London’s Heathrow airport is on the verge of overload, giving flight to fears that one of the planet’s main air hubs is on the slide and thoughts of building another — on the River Thames.
Handling more than 180,000 passengers a day but operating with just two runways, the world’s busiest airport in terms of international passenger traffic has been the subject of heated debate for years.
However, the question has -returned to the fore again after a report commissioned by Spanish--owned operator BAA, which runs six British airports including Heathrow.
As Britain’s only true international hub, Heathrow is already functioning at 98 percent of capacity with 450,000 takeoffs and landings last year, according to the report prepared by Frontier Economics, entitled Connecting for growth: The role of Britain’s hub airport in economic recovery.
“If Heathrow’s capacity remains constrained, Heathrow is likely to lose its position as Europe’s busiest airport by 2021, falling to third behind Frankfurt and Paris Charles de Gaulle, with Amsterdam Schiphol close behind,” the report said.
That is a blow to the government, which has buried a plan for the construction of a third runway at Heathrow on the grounds of reducing pollution and noise in neighboring areas, where residents already see more than 1,200 planes pass overhead every day.
As a result, Heathrow already has fewer daily departures than Paris or Frankfurt to cities in emerging markets and will not be able to keep up with future growth, particularly in terms of flights to Asia.
“We estimate that UK businesses are missing out on £1.2 billion [US$1.9 billion] a year now and this trade gap will widen to at least £1.6 billion a year by 2021,” the report said.

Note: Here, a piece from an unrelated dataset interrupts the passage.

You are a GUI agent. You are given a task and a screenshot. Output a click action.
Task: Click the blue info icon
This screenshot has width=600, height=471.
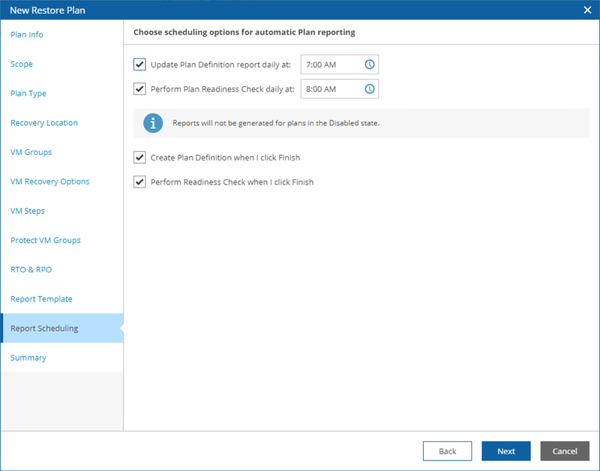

To deal with this headache, London’s ebullient Mayor Boris Johnson came up with an idea three years ago. Heathrow is on London’s western edge, hemmed in by housing, so why not, he suggested, build an entirely new airport with four runways on an artificial island in the Thames to the less populated east of the city.
However, “Boris Island,” as it has been dubbed, has fallen foul of environmentalists and airlines who oppose the idea of closing Heathrow.

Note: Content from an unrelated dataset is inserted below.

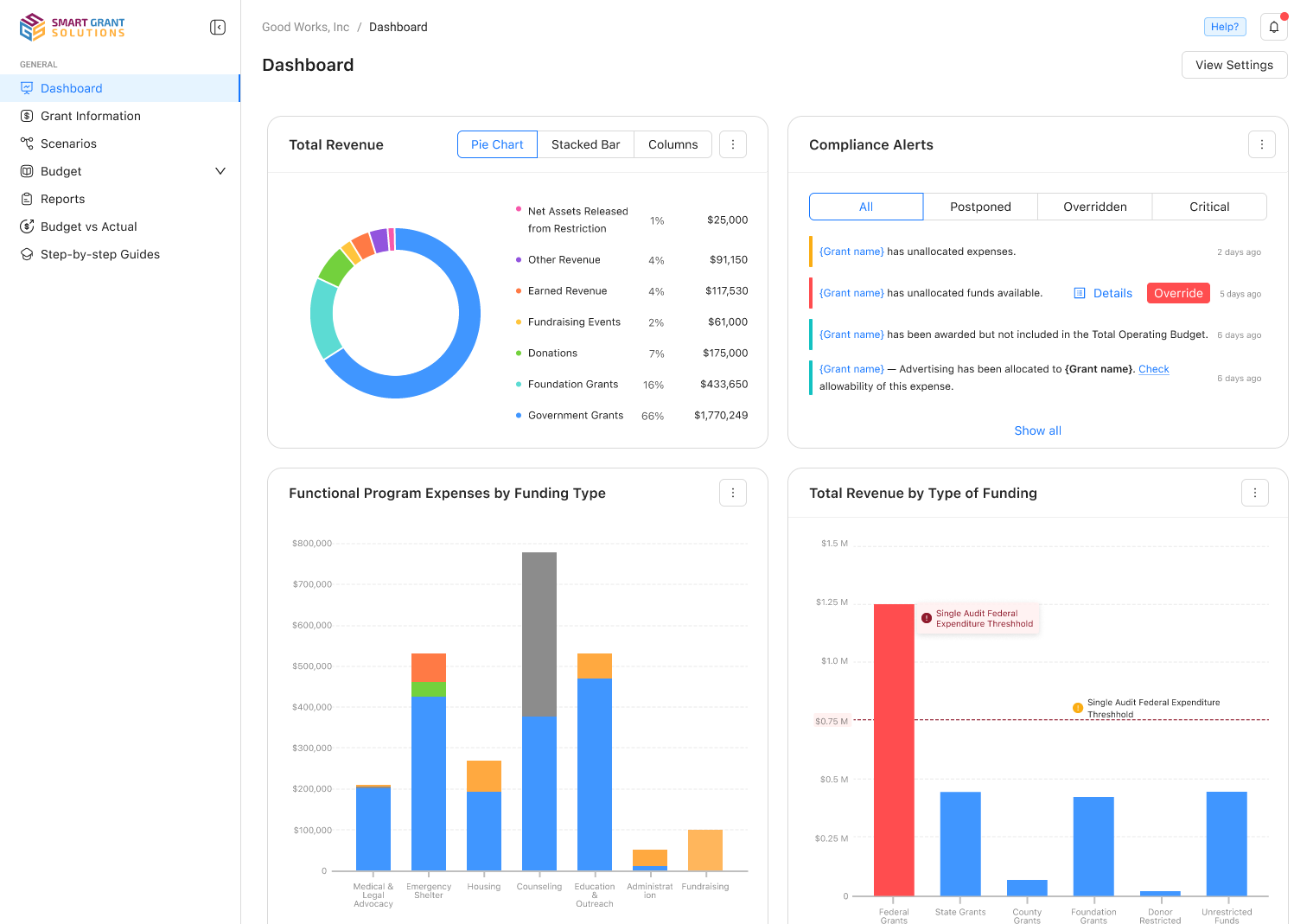Click the Reports clipboard icon
This screenshot has height=924, width=1294.
pos(27,199)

However, critics of this pharaonic £40 billion plan are not completely closed to new ideas.
Norman Foster, the architect of Hong Kong’s international airport which opened in 1998 on largely reclaimed land, also put forward a hub project with four runways and a capacity of more than 150 million passengers a year on another island in the Thames estuary.
However, environmentalists are up in arms.
“We would no more knock down Canterbury Cathedral to build a new supermarket than we would destroy our most important wildlife sites for a new airport,” said Paul Outhwaite of the Royal Society for the Protection of Birds, claiming that 300,000 migratory birds use the estuary.